INSTRUCTIONS TO FOLLOW => Tell how many lines in the following entries include the word "Visualization", giving the figure alone.

____________

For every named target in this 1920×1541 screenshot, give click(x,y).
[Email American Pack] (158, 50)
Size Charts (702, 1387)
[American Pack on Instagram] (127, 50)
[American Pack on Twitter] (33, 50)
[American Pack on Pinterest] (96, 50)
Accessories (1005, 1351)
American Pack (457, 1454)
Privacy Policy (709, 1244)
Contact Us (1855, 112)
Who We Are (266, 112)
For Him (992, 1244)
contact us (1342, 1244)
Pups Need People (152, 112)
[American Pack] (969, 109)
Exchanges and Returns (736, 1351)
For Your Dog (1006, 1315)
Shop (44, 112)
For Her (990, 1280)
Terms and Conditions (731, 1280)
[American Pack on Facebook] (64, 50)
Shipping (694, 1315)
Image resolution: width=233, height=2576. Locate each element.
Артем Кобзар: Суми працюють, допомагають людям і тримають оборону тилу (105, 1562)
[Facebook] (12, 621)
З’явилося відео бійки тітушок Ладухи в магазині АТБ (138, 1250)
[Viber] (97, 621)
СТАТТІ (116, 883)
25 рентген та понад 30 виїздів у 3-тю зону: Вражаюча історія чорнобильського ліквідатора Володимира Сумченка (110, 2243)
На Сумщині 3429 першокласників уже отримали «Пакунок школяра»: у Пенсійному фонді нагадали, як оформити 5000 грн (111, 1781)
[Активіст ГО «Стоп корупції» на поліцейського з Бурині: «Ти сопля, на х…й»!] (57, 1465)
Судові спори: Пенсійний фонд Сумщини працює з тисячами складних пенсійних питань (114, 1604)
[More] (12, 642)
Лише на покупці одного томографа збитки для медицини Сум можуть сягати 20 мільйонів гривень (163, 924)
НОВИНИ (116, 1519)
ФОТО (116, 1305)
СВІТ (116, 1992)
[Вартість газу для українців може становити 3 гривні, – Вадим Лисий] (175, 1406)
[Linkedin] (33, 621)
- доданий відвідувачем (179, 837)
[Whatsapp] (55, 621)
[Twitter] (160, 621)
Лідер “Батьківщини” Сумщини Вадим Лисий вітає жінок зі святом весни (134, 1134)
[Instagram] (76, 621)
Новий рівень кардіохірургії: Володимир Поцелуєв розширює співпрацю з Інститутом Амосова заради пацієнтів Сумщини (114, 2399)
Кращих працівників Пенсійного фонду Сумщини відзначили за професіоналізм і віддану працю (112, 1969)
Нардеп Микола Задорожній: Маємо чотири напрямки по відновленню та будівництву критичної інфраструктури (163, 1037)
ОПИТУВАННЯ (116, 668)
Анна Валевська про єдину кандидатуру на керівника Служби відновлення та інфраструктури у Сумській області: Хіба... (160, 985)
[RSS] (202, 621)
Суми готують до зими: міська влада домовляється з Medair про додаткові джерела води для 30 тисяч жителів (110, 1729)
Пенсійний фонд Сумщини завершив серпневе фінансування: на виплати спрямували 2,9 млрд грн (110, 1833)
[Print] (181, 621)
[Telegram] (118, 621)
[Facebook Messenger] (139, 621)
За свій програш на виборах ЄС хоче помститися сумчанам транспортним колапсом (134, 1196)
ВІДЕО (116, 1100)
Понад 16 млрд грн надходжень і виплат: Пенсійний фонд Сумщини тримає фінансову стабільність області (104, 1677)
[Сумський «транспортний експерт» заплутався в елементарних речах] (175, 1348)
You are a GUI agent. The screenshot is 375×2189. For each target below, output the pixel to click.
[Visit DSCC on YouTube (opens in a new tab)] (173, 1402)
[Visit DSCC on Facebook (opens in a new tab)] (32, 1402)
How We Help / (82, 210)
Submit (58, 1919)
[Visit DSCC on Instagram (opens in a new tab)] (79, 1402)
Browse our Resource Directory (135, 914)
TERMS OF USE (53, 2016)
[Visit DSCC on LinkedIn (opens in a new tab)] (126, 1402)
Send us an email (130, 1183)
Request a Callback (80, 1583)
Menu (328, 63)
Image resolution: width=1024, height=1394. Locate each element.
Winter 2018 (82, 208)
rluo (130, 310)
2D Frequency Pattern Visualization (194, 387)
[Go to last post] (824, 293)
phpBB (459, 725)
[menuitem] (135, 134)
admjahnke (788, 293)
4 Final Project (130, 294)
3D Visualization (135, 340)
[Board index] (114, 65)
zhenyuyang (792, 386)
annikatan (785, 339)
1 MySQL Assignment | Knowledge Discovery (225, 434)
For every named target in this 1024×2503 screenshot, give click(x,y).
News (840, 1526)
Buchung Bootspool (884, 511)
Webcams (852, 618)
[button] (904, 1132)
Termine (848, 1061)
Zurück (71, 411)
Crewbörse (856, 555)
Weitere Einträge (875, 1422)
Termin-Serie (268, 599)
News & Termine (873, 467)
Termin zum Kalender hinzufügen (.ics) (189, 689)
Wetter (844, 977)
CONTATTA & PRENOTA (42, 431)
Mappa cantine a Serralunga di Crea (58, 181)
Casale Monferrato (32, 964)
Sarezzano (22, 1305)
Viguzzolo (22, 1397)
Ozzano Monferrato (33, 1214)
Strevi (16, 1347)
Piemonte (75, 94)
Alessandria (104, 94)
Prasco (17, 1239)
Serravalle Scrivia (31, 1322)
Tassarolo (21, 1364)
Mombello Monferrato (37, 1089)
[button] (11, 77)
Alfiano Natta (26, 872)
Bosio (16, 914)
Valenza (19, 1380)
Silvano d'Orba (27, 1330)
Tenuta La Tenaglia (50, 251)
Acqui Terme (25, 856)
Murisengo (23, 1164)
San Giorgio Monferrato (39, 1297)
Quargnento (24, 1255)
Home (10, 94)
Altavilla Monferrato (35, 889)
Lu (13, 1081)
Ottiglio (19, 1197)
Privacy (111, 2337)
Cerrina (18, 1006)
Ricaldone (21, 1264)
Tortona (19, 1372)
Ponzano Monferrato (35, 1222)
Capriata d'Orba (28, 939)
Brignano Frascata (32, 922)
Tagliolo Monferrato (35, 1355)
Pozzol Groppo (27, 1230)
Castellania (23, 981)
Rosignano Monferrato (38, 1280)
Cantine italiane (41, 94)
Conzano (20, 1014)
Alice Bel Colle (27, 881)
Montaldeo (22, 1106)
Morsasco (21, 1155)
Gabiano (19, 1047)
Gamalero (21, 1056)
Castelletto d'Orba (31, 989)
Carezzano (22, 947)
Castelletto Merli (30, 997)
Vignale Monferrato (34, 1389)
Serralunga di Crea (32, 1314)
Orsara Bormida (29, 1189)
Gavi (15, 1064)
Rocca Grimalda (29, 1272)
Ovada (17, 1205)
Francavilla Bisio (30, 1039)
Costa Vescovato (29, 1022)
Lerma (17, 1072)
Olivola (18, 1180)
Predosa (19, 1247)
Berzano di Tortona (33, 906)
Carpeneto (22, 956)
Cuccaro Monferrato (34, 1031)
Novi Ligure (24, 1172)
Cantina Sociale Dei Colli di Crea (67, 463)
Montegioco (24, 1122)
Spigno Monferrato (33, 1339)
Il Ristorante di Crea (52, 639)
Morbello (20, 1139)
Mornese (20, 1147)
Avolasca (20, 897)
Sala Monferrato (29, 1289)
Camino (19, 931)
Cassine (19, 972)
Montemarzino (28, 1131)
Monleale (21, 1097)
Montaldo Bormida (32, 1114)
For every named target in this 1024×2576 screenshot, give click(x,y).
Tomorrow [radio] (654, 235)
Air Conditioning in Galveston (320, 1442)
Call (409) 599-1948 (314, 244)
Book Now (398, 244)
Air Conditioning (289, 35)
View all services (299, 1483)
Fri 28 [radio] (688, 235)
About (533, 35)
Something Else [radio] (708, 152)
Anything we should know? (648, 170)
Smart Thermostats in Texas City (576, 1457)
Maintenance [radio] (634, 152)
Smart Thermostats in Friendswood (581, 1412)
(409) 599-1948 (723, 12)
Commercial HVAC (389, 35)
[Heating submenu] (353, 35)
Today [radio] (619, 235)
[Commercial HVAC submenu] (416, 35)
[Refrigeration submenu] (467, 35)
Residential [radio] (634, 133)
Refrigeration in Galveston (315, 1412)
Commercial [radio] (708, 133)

____________

REPLY TO THE TASK => 2